Snook gather along that coast every Labor Day at the jetties to spawn, and they must be hungry during that time. Just north of there at the Stuart jetties, I’ve peered down during that time and saw a school of more than a hundred big snook. A friend who’d caught a bunch of Spanish sardines just offshore at a buoy, filled his live well, returned to the jetties and fought one big snook after another, getting hooked up every time he drifted by on an incoming tide, then fighting them in open water.  

That spawning with fast feeding action might be the story behind this old black and white photo from Port Aransas (circa 1930 or so) where two anglers clearly crushed spawning-sized snook with only five-foot rods and knuckle-buster reels. That local population of snook (also tarpon and goliath grouper) really took it on the chin back in the day before bag and size limits, when anyone could sell their fish.

Today, populations of those three species are much depleted compared with historical levels. Texans who want snook can either wade or drift-fish the flats in South Texas, or probe around Brownsville’s channel docks. The latter option we did years ago with Capt. Gilbert Vela, catching 10 snook on a warm November night. All were dutifully released, though the same can’t be said for some shore-bound anglers with access to bank-fishing that channel.

Texans might consider a snook quest all the way down to Florida’s Southwest coast, south of Naples beyond the hedge fund-owned high rises, and jet ski tours through  mangrove creeks. Down further south to more primitive country bordering the Everglades coast, home of serious mangrove forests and tidal creeks, around the small town of Chokoloskee. This past summer, a friend and teacher from Arlington named Brandon Pope trailered his 18-footer there and had a time with local snook, also jumping eight tarpon and landing one, in the process losing $100 worth of lures. That’s dedication to fishing, while catching more snook in one trip than most Texas anglers might ever see.

A similar quest can be enjoyed around Port Isabel or Port Mansfield by picking a prime month, watching the moon phase and its tides, even fishing at night, and really focusing. While avoiding South Bay during nearby rocket launch days, when they somehow close South Bay. During such a trip it wouldn’t hurt to start off by fishing with a local snook guide, like Ernest Cisneros or Wayne Davis. Live finger mullet will certainly catch snook there, (although Ernest and Wayne fish lures only),  which might be a good idea if you haven’t used artificials much, which requires practice and presentation, quality tackle and setting the hook at the right moment.   

For the lure-tossers, a few bait types have caught a great many snook, including both mullet and shrimp-imitations, but mostly mullet. Starting with shrimp, the DOA or other slow-sinking plastic shrimp are deadly and their single hook generally stays in a hooked and even jumping fish. The gold Johnson Sprite spoon certainly works, though its treble hook version is subject to being thrown when a snook jumps, which happened to me last summer; there was a savage boil, a startling jump and splash, the spoon sailed free as a bird, and a trophy snook was gone. A younger angler might have shrieked in despair at the tragic loss. At my age, well, you just sort of wince and go back to casting.

(Stored items)
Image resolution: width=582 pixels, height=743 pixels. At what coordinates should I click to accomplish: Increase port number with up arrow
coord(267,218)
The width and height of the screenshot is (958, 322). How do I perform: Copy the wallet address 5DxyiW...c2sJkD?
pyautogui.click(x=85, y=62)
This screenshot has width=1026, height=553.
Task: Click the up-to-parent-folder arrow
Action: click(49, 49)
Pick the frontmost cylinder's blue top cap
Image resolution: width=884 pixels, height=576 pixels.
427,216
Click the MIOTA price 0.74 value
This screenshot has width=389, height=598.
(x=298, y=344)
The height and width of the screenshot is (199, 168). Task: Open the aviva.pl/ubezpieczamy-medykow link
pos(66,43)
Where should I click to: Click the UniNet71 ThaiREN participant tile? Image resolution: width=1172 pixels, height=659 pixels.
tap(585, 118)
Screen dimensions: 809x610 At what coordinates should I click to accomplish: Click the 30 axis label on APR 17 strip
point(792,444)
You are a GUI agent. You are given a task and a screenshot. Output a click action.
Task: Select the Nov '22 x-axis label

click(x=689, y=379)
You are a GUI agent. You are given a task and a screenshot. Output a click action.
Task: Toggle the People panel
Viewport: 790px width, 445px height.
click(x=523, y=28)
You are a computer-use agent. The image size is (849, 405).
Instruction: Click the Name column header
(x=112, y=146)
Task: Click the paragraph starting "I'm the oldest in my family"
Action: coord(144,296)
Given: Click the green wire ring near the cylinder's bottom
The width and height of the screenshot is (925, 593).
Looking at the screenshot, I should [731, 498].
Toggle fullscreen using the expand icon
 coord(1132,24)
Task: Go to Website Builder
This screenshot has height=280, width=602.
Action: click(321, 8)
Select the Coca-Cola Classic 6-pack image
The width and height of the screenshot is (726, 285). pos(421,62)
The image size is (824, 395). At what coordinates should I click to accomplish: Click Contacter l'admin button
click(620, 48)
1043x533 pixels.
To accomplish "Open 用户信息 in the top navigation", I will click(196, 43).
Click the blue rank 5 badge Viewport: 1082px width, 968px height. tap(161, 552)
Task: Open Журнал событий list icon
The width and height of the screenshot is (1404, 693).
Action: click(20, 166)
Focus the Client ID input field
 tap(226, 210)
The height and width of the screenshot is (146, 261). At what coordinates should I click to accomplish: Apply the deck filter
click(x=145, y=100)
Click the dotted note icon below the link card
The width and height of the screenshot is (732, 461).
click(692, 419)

**Questions to answer**
[A] Answer these questions using the snook article:
(i) How many snook were caught on the warm November night with Capt. Gilbert Vela?
(ii) How many tarpon did Brandon Pope jump, and how many did he land?
(iii) What color is the Johnson Sprite spoon the article names?
[B] Echo the snook article from "That spawning with" up to and including "bank-fishing that channel.".
[C] Does the snook article support each statement? Answer yes or no, and quote the words that decide it.
(i) The old black and white photo was taken at Port Aransas.
(ii) Ernest Cisneros and Wayne Davis fish with live finger mullet.
(iii) Brandon Pope trailered a 20-foot boat to Chokoloskee.

**Answers by task**
[A]
(i) 10
(ii) He jumped eight and landed one.
(iii) Gold

[B]
That spawning with fast feeding action might be the story behind this old black and white photo from Port Aransas (circa 1930 or so) where two anglers clearly crushed spawning-sized snook with only five-foot rods and knuckle-buster reels. That local population of snook (also tarpon and goliath grouper) really took it on the chin back in the day before bag and size limits, when anyone could sell their fish.

Today, populations of those three species are much depleted compared with historical levels. Texans who want snook can either wade or drift-fish the flats in South Texas, or probe around Brownsville’s channel docks. The latter option we did years ago with Capt. Gilbert Vela, catching 10 snook on a warm November night. All were dutifully released, though the same can’t be said for some shore-bound anglers with access to bank-fishing that channel.

[C]
(i) Yes: "this old black and white photo from Port Aransas"
(ii) No: "(although Ernest and Wayne fish lures only)"
(iii) No: "trailered his 18-footer there"